第三十三章 悲劇と発展の二十世紀(2)

二十世紀の紛争(2)

両大戦における犠牲者が斯くも膨大な数にいたった理由は、兵士のみならず民間人をも含めた大量殺害行為が行われたためです。
その大量殺戮を可能にした背景は、その裏付けとなる次のような科学革新の歴史があります。以下概略を列記します。

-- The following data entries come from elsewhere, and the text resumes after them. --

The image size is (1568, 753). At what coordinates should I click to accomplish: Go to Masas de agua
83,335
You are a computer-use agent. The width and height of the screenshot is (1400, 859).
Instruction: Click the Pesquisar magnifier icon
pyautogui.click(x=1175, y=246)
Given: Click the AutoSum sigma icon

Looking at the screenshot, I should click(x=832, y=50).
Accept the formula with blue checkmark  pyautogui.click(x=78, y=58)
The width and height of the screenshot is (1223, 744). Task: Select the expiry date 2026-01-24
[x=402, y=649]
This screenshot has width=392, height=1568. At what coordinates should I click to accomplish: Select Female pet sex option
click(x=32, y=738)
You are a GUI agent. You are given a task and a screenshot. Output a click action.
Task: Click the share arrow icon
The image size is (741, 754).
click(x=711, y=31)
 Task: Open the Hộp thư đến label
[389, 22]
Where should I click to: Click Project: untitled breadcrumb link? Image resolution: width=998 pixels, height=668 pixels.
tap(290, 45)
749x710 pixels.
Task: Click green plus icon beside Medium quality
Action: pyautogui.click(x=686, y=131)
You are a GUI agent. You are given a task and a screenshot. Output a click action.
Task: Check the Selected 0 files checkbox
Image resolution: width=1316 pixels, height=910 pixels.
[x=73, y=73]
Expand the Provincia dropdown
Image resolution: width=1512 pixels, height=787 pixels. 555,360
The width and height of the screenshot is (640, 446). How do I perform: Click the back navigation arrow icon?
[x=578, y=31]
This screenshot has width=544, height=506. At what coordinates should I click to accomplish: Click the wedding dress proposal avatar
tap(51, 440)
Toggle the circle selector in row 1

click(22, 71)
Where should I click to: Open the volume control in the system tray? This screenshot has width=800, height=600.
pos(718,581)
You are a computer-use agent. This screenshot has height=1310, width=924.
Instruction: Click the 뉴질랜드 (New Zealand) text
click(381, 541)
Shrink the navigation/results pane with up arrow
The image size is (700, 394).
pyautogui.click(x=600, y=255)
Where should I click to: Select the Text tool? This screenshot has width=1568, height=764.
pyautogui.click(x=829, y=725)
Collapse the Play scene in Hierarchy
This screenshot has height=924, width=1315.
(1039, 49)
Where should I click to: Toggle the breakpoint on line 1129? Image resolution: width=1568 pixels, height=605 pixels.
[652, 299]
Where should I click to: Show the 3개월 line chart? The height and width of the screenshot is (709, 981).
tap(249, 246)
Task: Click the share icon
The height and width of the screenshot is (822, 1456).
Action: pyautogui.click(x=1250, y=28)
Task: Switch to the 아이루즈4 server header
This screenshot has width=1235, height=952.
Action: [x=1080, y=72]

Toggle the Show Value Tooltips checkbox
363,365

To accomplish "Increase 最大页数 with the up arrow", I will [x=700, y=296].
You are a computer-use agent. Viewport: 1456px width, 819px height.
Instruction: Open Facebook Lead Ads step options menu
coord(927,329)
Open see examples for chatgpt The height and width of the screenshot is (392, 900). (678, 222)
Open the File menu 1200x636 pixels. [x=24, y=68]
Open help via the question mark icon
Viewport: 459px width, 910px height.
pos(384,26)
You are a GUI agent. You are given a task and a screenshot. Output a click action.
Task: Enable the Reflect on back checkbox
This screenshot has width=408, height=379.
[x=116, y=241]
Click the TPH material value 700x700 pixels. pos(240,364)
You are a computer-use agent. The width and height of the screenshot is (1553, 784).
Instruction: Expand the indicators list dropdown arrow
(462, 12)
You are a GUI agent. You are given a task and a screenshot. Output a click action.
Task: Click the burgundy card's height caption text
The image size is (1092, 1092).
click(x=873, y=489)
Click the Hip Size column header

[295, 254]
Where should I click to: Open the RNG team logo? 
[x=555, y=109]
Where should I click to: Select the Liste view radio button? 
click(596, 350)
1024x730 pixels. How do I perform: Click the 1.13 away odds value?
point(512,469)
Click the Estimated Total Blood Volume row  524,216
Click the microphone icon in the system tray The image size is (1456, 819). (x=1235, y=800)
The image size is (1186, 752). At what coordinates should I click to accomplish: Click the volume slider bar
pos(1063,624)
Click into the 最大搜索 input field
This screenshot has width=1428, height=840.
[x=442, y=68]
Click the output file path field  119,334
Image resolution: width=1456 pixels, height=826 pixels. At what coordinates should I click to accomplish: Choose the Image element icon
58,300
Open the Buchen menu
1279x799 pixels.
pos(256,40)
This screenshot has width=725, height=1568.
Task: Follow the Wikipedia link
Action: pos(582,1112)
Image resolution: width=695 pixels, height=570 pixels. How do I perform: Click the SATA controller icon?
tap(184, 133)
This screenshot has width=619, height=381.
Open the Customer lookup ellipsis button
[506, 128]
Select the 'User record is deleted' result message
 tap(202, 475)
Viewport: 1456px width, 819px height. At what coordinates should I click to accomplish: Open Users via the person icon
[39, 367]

産業革命以降、社会は飛躍的に大きく発展し、十九世紀末に進行した重化学工業化により鉄鋼業が発達し、鋼鉄製の大砲・戦艦の製造が可能となった。
1903年のTNT火薬の発明は、爆薬の破壊力を飛躍的に高め、その後の1906年、イギリス海軍が進水させた大砲を備えた戦艦が普及し、第一次世界大戦での海戦は、巨大戦艦の砲撃戦が行われ、また、ドイツが開発したUボート潜水艦による戦いが主流となった。
陸上では大砲と共に、機関銃や戦車が軍隊の主要な兵器となり、迫撃砲や手榴弾、そして毒ガス弾まで使用された。
そして、鉄道・自動車の発達、無線・電話の開発により、軍隊の移動や指令伝達のスピードが飛躍的に高まった。
第二次世界大戦時には、1903年にライト兄弟によって実用化された飛行機の発達による戦闘機・爆撃機が空軍の主力となり、爆撃機による軍需工場や都市への空爆で民間人の犠牲者が激増するようになった。
そして遂には、たった一発の爆弾で一挙に何十万人もの人間を殺害できる原子爆弾が開発され、第二次世界大戦時アメリカにより、広島と長崎において使用されたのです。